··· PROVIDED TEXT ···

1. Go to twitter.com and register your account. Choose a username that reflects your brand but that isn’t too long, since the letters of your Twitter name will count as part of the 140 characters if someone is trying to talk to you.
2. Once your account is set up, you’ll want to personalize your profile, so look at the black bar that runs across the top of your new Twitter screen and click on “Profile,” and when you reach the next screen, click on “Edit My Profile…” near the top of the page.
3. You can explore the various tabs, but you’ll definitely want to click on the “Profile” tab again, because this is where you can upload your photo and fill in the information that will help people connect with you.
4. When selecting a photo, choose on that fits your personal brand (professional, or artsy, or avant-garde, or fun, or whatever), but remember that the people you’ll be meeting on Twitter will associate this image with you, so make sure it fits the image you want them to have.
5. When you write your bio, you only have a few words, so choose a combination of words that make it easy for people to search and find you based on what you do (plumber, designer, teacher, etc.) but that also gives a taste of your personality. You’ll be able to search others’ profiles for ideas, which we’ll talk more about later this week. Here’s a great post from Jay Baer of Convince and Convert on how to compose a dynamic Twitter profile.

···

* EXERCISE SET *
1 – Answer these from the Twitter setup steps:
(a) What counts toward the 140 characters when someone is trying to talk to you?
(b) After clicking "Profile," what should you click on the next screen?
(c) Under which tab can you upload your photo?
2 – Return, character for character, the lines of the listing from its first line through the line holding "click(x=25, y=934)", inclusive.
The listing that comes next has no connection to the Twitter setup steps.

··· MATERIAL PROVIDED ···

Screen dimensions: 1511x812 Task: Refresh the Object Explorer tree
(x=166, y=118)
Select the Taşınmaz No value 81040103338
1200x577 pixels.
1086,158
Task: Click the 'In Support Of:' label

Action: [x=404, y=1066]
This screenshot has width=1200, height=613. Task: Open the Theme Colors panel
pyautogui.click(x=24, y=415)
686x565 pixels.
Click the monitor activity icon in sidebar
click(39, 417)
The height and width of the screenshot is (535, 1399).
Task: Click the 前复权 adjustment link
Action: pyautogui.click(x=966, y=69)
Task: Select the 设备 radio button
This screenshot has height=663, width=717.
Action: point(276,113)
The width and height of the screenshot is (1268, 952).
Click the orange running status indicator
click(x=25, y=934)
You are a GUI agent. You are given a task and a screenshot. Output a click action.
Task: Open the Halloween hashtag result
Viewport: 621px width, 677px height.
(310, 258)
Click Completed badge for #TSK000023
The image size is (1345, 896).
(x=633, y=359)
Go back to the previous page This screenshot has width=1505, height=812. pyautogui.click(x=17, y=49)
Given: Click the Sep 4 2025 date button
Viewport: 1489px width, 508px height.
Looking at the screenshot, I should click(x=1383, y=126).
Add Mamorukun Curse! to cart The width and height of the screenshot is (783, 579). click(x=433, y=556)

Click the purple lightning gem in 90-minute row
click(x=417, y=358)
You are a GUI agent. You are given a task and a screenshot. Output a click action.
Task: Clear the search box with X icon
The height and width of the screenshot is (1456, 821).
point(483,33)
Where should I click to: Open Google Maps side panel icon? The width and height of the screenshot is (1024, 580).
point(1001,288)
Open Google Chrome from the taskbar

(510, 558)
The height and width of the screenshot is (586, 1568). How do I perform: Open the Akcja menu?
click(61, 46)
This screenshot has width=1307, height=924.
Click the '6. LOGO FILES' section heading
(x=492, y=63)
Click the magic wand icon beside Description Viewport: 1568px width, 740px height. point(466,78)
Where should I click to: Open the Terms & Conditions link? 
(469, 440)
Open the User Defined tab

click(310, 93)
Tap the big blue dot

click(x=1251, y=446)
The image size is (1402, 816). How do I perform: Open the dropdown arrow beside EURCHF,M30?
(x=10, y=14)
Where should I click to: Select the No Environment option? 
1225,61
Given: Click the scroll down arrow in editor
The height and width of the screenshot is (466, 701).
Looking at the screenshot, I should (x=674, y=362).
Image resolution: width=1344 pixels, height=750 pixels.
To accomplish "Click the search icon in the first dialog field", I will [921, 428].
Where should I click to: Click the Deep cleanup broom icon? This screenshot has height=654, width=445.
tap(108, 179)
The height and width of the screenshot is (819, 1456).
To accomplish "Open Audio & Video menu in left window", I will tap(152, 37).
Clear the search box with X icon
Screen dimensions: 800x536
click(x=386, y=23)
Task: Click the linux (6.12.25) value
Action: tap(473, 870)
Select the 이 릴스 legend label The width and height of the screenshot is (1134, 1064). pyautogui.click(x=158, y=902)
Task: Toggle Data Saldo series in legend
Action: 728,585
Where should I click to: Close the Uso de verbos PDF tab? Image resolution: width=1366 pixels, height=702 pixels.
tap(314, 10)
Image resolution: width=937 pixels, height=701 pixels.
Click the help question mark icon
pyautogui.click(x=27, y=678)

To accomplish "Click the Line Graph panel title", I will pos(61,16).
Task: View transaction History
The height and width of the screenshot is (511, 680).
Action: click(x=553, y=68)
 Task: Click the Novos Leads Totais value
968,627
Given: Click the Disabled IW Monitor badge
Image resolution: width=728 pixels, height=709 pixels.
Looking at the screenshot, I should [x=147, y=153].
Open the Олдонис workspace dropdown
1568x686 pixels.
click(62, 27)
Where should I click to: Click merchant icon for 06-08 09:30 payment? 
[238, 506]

···

* ANSWERS TO THE PROBLEMS *
1 –
(a) The letters of your Twitter name.
(b) "Edit My Profile…" near the top of the page.
(c) The "Profile" tab.

2 –
Screen dimensions: 1511x812 Task: Refresh the Object Explorer tree
(x=166, y=118)
Select the Taşınmaz No value 81040103338
1200x577 pixels.
1086,158
Task: Click the 'In Support Of:' label

Action: [x=404, y=1066]
This screenshot has width=1200, height=613. Task: Open the Theme Colors panel
pyautogui.click(x=24, y=415)
686x565 pixels.
Click the monitor activity icon in sidebar
click(39, 417)
The height and width of the screenshot is (535, 1399).
Task: Click the 前复权 adjustment link
Action: pyautogui.click(x=966, y=69)
Task: Select the 设备 radio button
This screenshot has height=663, width=717.
Action: point(276,113)
The width and height of the screenshot is (1268, 952).
Click the orange running status indicator
click(x=25, y=934)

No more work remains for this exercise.